#### Material provided ####

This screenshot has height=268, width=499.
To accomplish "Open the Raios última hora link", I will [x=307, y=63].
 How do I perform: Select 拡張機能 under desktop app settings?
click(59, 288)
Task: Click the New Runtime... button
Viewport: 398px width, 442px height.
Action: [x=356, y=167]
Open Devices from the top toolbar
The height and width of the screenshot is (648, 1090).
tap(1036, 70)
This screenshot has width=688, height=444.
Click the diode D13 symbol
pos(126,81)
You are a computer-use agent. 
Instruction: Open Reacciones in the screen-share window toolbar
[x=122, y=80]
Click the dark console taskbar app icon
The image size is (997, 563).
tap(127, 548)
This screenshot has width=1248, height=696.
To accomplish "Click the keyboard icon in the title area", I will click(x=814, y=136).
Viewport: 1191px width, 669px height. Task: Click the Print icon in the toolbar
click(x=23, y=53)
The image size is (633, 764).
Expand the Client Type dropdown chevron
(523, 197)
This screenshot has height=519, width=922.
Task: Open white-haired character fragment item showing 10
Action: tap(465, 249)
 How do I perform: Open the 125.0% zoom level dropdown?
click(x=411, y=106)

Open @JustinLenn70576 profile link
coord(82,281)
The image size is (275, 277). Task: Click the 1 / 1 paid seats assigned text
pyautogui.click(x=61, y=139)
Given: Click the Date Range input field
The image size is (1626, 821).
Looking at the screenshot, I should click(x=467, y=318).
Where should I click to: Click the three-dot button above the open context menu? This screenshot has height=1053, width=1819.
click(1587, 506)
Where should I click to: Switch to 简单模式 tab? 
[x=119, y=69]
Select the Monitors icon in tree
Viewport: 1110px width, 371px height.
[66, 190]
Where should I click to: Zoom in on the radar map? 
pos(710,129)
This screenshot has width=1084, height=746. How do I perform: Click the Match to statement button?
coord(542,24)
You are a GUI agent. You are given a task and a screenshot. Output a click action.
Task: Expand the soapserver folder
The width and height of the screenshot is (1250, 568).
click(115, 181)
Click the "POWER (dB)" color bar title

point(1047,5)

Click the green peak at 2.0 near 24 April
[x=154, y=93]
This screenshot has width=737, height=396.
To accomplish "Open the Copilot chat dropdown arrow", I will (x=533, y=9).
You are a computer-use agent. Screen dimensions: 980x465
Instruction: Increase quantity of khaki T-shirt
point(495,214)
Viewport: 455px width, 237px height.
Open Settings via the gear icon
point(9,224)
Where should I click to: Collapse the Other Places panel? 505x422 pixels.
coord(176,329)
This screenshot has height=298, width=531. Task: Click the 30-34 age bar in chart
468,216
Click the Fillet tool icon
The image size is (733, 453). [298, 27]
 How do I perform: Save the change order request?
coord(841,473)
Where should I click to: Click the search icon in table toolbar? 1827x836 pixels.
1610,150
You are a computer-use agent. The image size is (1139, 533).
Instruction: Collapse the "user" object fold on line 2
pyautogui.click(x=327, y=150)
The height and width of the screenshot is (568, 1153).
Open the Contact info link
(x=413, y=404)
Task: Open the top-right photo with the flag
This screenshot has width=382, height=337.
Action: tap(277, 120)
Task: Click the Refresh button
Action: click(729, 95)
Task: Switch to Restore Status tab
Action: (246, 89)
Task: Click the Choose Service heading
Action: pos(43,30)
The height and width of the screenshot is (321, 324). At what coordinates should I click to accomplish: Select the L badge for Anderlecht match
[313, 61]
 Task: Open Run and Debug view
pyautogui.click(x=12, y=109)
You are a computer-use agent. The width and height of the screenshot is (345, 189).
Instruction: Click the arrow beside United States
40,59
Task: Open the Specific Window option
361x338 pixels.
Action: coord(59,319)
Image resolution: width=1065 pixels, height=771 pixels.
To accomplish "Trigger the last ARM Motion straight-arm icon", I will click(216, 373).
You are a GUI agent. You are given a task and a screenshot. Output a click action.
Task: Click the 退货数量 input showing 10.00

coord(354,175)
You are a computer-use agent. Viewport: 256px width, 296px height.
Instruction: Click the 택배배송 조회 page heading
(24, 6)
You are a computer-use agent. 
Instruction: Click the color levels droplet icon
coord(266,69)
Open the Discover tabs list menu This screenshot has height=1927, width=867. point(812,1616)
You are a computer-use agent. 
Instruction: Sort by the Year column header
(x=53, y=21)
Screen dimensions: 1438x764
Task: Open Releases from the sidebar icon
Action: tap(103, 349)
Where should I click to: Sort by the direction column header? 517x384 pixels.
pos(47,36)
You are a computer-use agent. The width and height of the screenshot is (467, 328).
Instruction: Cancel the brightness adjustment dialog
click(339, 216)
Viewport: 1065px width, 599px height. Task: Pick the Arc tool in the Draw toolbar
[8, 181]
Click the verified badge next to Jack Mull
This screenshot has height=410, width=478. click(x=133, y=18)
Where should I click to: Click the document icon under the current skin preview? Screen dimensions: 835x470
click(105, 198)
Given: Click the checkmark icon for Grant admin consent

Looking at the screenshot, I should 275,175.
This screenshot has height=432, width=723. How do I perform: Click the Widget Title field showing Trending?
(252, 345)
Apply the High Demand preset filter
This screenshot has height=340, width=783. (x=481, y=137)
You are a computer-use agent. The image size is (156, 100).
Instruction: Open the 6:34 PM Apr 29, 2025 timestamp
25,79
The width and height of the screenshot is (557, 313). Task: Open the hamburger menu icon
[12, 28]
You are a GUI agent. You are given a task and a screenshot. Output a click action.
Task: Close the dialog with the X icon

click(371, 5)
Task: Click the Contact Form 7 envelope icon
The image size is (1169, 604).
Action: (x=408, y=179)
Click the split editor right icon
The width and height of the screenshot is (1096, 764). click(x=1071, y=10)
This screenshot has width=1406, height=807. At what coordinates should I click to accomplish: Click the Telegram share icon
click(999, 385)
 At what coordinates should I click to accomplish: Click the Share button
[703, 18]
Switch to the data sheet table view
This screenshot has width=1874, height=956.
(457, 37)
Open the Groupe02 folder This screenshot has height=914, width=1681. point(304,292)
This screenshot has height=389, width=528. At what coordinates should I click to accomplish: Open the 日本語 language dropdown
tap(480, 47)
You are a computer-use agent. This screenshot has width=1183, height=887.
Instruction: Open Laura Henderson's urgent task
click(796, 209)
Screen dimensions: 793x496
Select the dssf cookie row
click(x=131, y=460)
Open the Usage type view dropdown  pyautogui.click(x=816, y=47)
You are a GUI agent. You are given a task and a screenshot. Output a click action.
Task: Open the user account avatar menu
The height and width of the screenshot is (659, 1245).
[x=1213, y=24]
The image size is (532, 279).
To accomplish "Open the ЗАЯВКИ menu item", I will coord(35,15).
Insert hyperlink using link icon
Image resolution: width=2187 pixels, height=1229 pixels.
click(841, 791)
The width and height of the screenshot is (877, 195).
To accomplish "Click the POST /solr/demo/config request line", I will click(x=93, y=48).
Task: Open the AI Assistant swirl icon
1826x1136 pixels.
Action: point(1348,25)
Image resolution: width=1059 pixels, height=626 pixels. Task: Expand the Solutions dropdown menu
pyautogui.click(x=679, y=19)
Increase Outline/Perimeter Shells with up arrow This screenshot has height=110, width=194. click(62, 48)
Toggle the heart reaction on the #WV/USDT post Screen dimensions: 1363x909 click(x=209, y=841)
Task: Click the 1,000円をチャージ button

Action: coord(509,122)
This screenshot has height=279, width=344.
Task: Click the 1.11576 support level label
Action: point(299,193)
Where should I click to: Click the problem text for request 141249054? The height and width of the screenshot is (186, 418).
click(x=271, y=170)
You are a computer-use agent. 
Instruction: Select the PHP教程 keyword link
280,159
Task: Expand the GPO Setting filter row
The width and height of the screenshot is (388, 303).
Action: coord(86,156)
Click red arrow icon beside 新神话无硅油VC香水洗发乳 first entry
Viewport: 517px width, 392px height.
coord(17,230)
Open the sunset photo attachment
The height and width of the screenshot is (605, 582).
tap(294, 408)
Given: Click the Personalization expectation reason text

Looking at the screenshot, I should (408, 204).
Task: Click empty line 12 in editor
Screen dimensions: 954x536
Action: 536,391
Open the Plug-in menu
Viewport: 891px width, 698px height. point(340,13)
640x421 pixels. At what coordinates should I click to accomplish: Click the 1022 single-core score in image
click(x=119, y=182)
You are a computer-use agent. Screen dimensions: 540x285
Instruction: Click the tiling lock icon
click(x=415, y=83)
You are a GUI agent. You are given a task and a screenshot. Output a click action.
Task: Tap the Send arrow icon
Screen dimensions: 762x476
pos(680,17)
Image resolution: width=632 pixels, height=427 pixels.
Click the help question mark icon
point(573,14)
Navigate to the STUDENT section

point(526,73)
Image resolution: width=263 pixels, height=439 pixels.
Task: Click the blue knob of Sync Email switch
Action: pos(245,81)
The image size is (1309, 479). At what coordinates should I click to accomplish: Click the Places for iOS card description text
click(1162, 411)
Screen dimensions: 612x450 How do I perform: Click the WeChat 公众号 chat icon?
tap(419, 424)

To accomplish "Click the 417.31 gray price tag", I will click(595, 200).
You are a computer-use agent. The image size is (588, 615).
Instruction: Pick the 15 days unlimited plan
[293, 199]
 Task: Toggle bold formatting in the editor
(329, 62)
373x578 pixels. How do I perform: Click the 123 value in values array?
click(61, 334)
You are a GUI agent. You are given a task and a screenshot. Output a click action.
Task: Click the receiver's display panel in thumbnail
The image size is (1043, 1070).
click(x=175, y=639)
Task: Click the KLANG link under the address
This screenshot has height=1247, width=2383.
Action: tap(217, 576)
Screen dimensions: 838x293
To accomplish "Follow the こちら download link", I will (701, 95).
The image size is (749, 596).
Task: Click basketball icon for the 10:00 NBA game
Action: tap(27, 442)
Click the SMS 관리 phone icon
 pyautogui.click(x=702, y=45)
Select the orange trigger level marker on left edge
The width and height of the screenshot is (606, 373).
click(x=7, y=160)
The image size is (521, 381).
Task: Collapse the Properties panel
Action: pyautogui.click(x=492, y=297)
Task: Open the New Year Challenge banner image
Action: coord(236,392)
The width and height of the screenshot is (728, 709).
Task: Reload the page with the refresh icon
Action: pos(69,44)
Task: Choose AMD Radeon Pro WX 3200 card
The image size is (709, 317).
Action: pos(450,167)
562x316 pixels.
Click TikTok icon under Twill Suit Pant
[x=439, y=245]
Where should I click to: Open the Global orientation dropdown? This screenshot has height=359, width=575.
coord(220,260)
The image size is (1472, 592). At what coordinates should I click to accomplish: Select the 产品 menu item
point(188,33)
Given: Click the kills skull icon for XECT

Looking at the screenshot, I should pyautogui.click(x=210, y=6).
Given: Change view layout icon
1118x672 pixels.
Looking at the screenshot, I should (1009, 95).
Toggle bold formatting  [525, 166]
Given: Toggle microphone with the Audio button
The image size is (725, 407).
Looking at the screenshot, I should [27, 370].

####

**Given task:** Quote the lines above verbatim, starting at the line that contains "This screenshot has width=1084, height=746." and stopping after the line that contains "(x=413, y=404)".

**Response to the task:**
This screenshot has width=1084, height=746. How do I perform: Click the Match to statement button?
coord(542,24)
You are a GUI agent. You are given a task and a screenshot. Output a click action.
Task: Expand the soapserver folder
The width and height of the screenshot is (1250, 568).
click(115, 181)
Click the "POWER (dB)" color bar title

point(1047,5)

Click the green peak at 2.0 near 24 April
[x=154, y=93]
This screenshot has width=737, height=396.
To accomplish "Open the Copilot chat dropdown arrow", I will (x=533, y=9).
You are a computer-use agent. Screen dimensions: 980x465
Instruction: Increase quantity of khaki T-shirt
point(495,214)
Viewport: 455px width, 237px height.
Open Settings via the gear icon
point(9,224)
Where should I click to: Collapse the Other Places panel? 505x422 pixels.
coord(176,329)
This screenshot has height=298, width=531. Task: Click the 30-34 age bar in chart
468,216
Click the Fillet tool icon
The image size is (733, 453). [298, 27]
 How do I perform: Save the change order request?
coord(841,473)
Where should I click to: Click the search icon in table toolbar? 1827x836 pixels.
1610,150
You are a computer-use agent. The image size is (1139, 533).
Instruction: Collapse the "user" object fold on line 2
pyautogui.click(x=327, y=150)
The height and width of the screenshot is (568, 1153).
Open the Contact info link
(x=413, y=404)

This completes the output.